Leo, 24, Fears the Erasure of Nonbinary/Bisexual/Pansexual/Asexual/Demi Narratives in the Queer Community #AMPLIFY


Nonbinary, transmasculine, queer, polyamorous pittsburgh

Nonbinary people are starting to have a voice here but the amount of times I’ve had the pronouns are important conversation with a cis gay man who tells me “well that just wasn’t in my time, you were either gay or you weren’t and there wasn’t in between” is too many times.

Name: Leo

Age: 24

County of Residence: Allegheny County. Previously, Cumberland County and Franklin County

Pronouns: They/Them

How do you describe your identity? Nonbinary, transmasculine, queer, polyamorous

Please describe your coming out experience. Where did you find support? What challenges did you face? Coming out as gay was really easy and essentially no one thought anything of it. Coming out as nonbinary, and telling people I was on hrt, was a lot harder and my mom stopped talking to me for a while. But my chosen family here in Pittsburgh has stood strong beside me every single step of the way.

How would you describe yourself NOW in terms of “being out”? Out and really freaking proud. I’m one of those people who talk pretty consistently and openly about my sexuality/gender identity. It took me a long time to feel comfortable in this skin and even now I have days where I don’t like my reflection because of gender dysphoria. But if I’m confident and proud of who I am, I hope I can inspire other people to feel the same.
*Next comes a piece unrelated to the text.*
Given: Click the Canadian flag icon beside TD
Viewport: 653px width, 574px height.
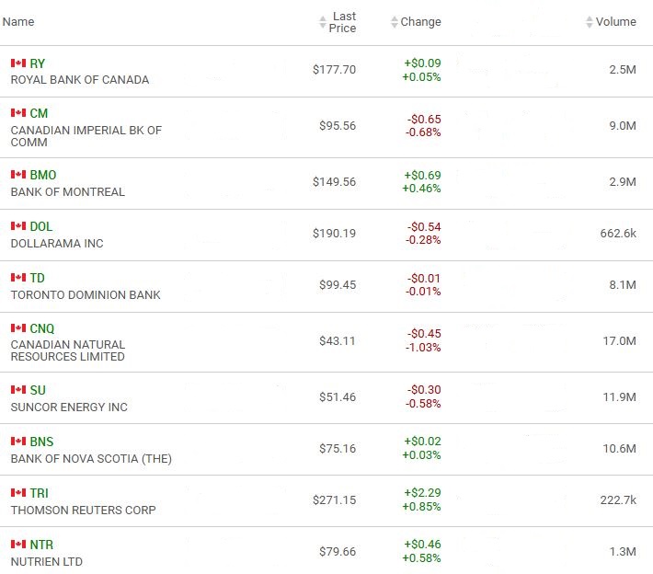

Tell me about the first LGBTQ person whom you met. What impact did they have on your life? Ha. Funnily enough it was my mom. I asked her if she was gay when I was 14 and she decided to tell me. My mom is from a conservative, Southern baptist, Texas family and being gay was super not okay. So she hid it for a long time and made me swear not to tell anyone else. She didn’t officially come out until I was 20 or 21. Watching her suffer through that, and that being my greatest role model in terms of lgbtq, kind of stunted my own wanting to come out. I knew I was a part of the community since I was 11, I didn’t come out until I was 21.
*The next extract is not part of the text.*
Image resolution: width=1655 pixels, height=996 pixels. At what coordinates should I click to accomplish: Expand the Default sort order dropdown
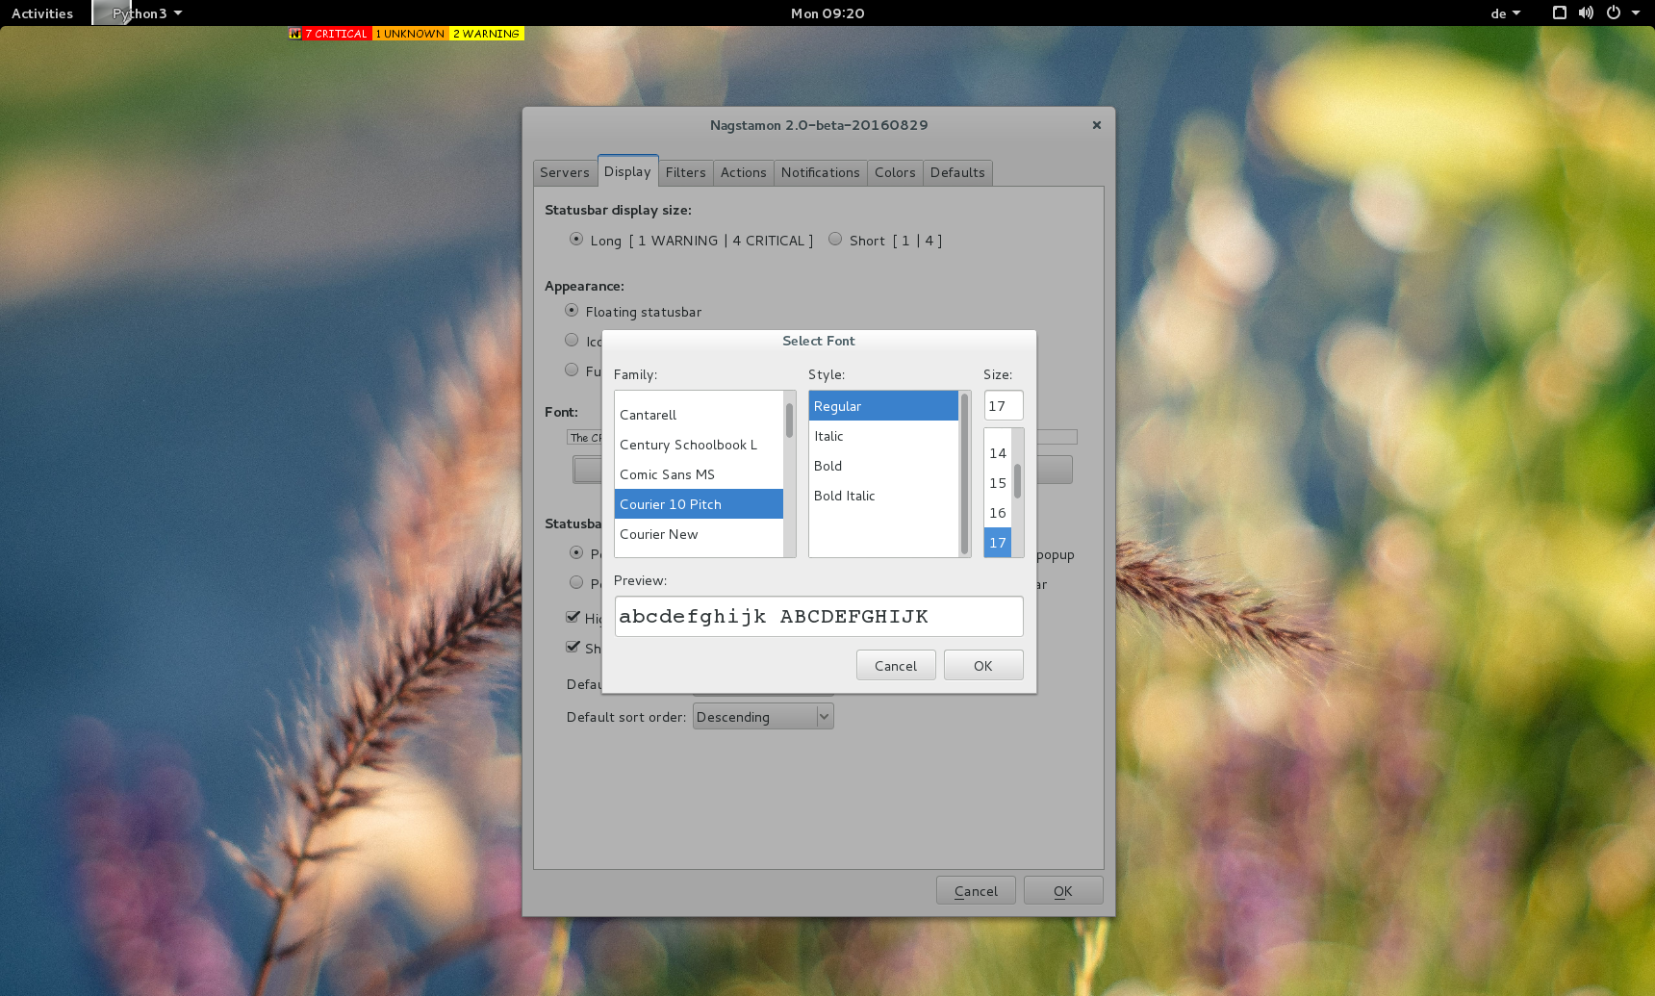763,717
Past or present, favorite LGBTQ character or creator in television, film or literature? Please tell us why. Well currently I’m really loving the whole “Deadpool is pansexual” theory in the marvel universe. I adore Frida Kahlo, who definitely fell somewhere on the queer spectrum, because of how freaking strong she was and what she was able to overcome. Inara from Firefly is pretty cool. Kevin from Riverdale.

How do you stay informed about LGBTQ issues? Lots of conversations! And reading the news when it’s relevant. My friend is the founder of Queer Pgh, so I read that too.

Describe your geographical community. Generally speaking it is. Pittsburgh tends to be pretty inclusive. There are certainly some problematic spaces, don’t get me wrong. And I won’t go to “straight” bars anymore but, yeah, it’s not too bad.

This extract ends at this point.